#### DOKUMENT ŹRÓDŁOWY ####

Zobacz także:    INKEY$    INPUT$    Tryby otwarcia plików

   

Przykład:

    CLS

    OPEN "LIST" FOR OUTPUT AS #1

    DO

        INPUT "   IMIE:       ", Imie$  'Czyta wpisy z klawiatury.

        INPUT "   WIEK:       ", Wiek$

        WRITE #1, Imie$, Wiek$

        INPUT "Dodac nowy wpis"; R$

    LOOP WHILE UCASE$(R$) = "T"

    CLOSE #1

    'zwrotne echo z pliku

    OPEN "LIST" FOR INPUT AS #1

    CLS

    PRINT "Zapisy w pliku:": PRINT

    DO WHILE NOT EOF(1)

        LINE INPUT #1, REC$  'Czyta zapisy z pliku.

        PRINT REC$           'Wypisuje je na ekranie.

    LOOP

    CLOSE #1

    KILL "LIST"

 

Zapisy w pliku:

"ADAM","30"
"BASIA","20"

 INPUT$

 

Zwraca łańcuch znaków odczytany z określonego pliku  lub z klawiatury.

 

INPUT$(n[,[#]numer_pliku%])

#### DOSTARCZONE DANE ####

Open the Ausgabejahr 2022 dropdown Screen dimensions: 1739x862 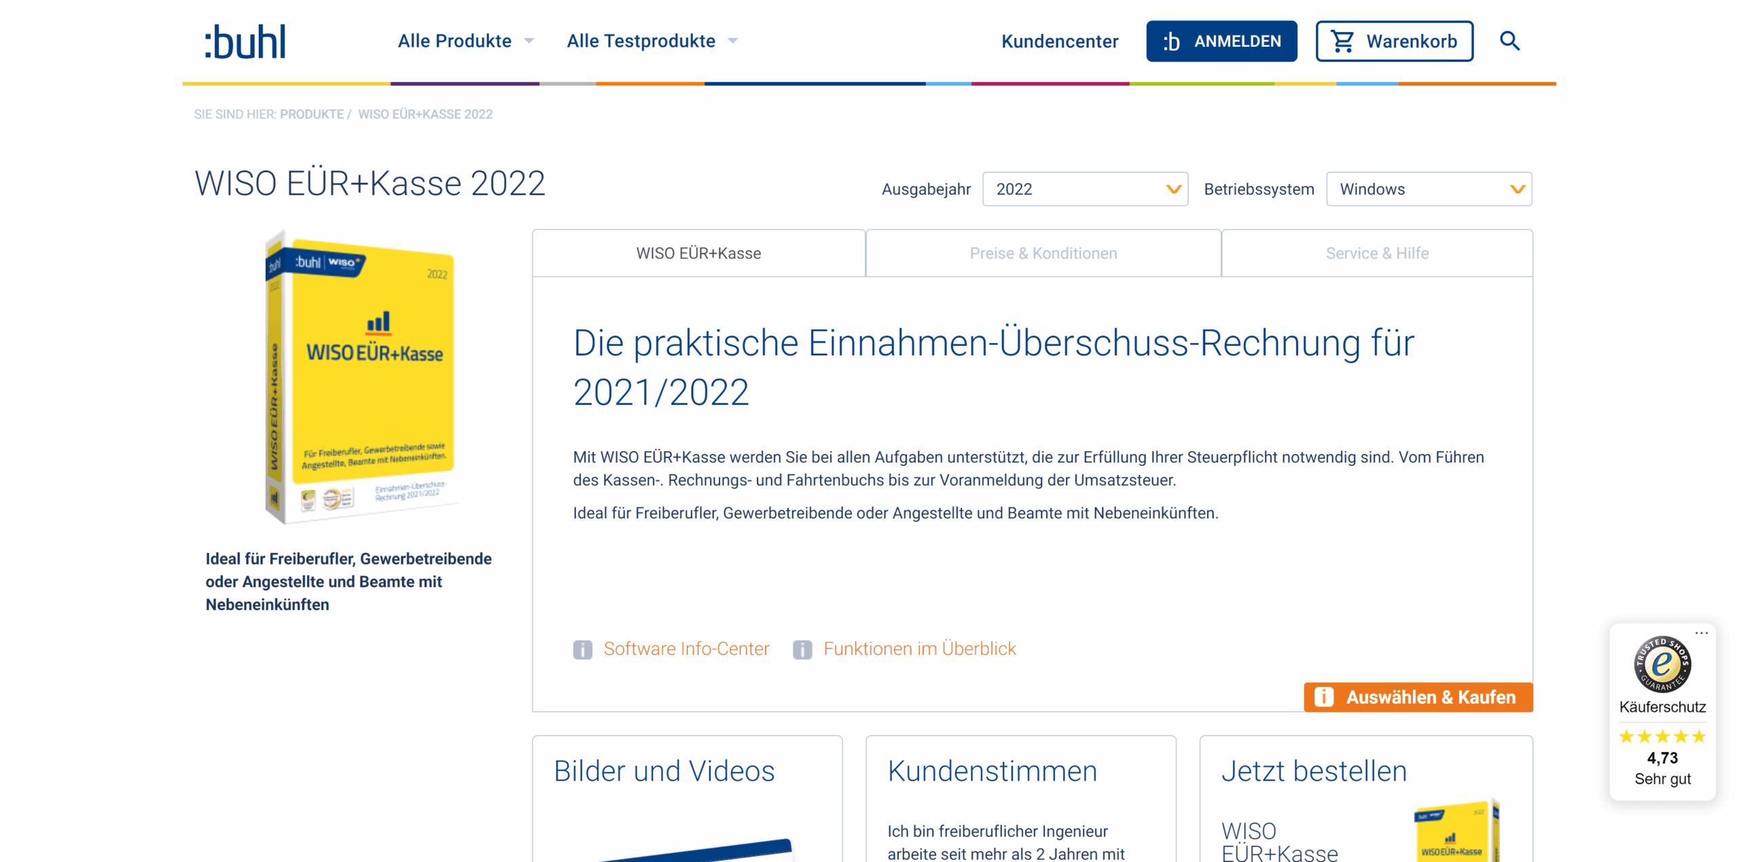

####
#### DOSTARCZONE DANE ####

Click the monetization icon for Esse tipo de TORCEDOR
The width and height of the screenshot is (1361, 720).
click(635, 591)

####

■ POLECENIE A ■
Co według dokumentu źródłowego zwraca INPUT$?
■ POLECENIE B ■
Wznów dokument źródłowy, zaczynając zaraz po ostatnim wierszu ze składnią INPUT$.
Dane nie mają żadnego związku z dokumentem źródłowym.

■ WYNIK KOŃCOWY A ■
Łańcuch znaków odczytany z określonego pliku lub z klawiatury.

■ WYNIK KOŃCOWY B ■
 

    • n               Liczba znaków (bajtów) do odczytania.

 

    • numer_pliku%    Numer otwartego pliku. Jeśli numer pliku jest

                      opuszczony, INPUT$ czyta z klawiatury.

 

Zobacz także:    INPUT, LINE INPUT

 

Przykład:

    OPEN "TEST.DAT" FOR OUTPUT AS #1

    PRINT #1, "The text"

    CLOSE

    OPEN "TEST.DAT" FOR INPUT AS #1

    PRINT INPUT$(3, 1)        'Wypisuje pierwsze 3 znaki.

    CLOSE

 

 

 PRINT,  LPRINT

 

PRINT wypisuje dane na ekran lub do pliku.

LPRINT drukuje dane na drukarce LPT1.

 

PRINT [#numer_pliku%,] [lista_wyrażeń] [{; | ,}]

LPRINT [lista_wyrażeń] [{; | ,}]

 

    • numer_pliku%      Numer otwatego pliku. Jesli nie określisz numeru

                        pliku, PRINT pisze na ekran.

 

    • lista_wyrażeń     Lista jednego lub więcej wyrażeń numerycznych

                        lub łańcuchowych do wypisania.

 

    • {; | ,}           Określa, gdzie rozpocznie się następny wpis:

                          ; oznacza drukowanie bezpośrednio po ostatniej

                            wartości.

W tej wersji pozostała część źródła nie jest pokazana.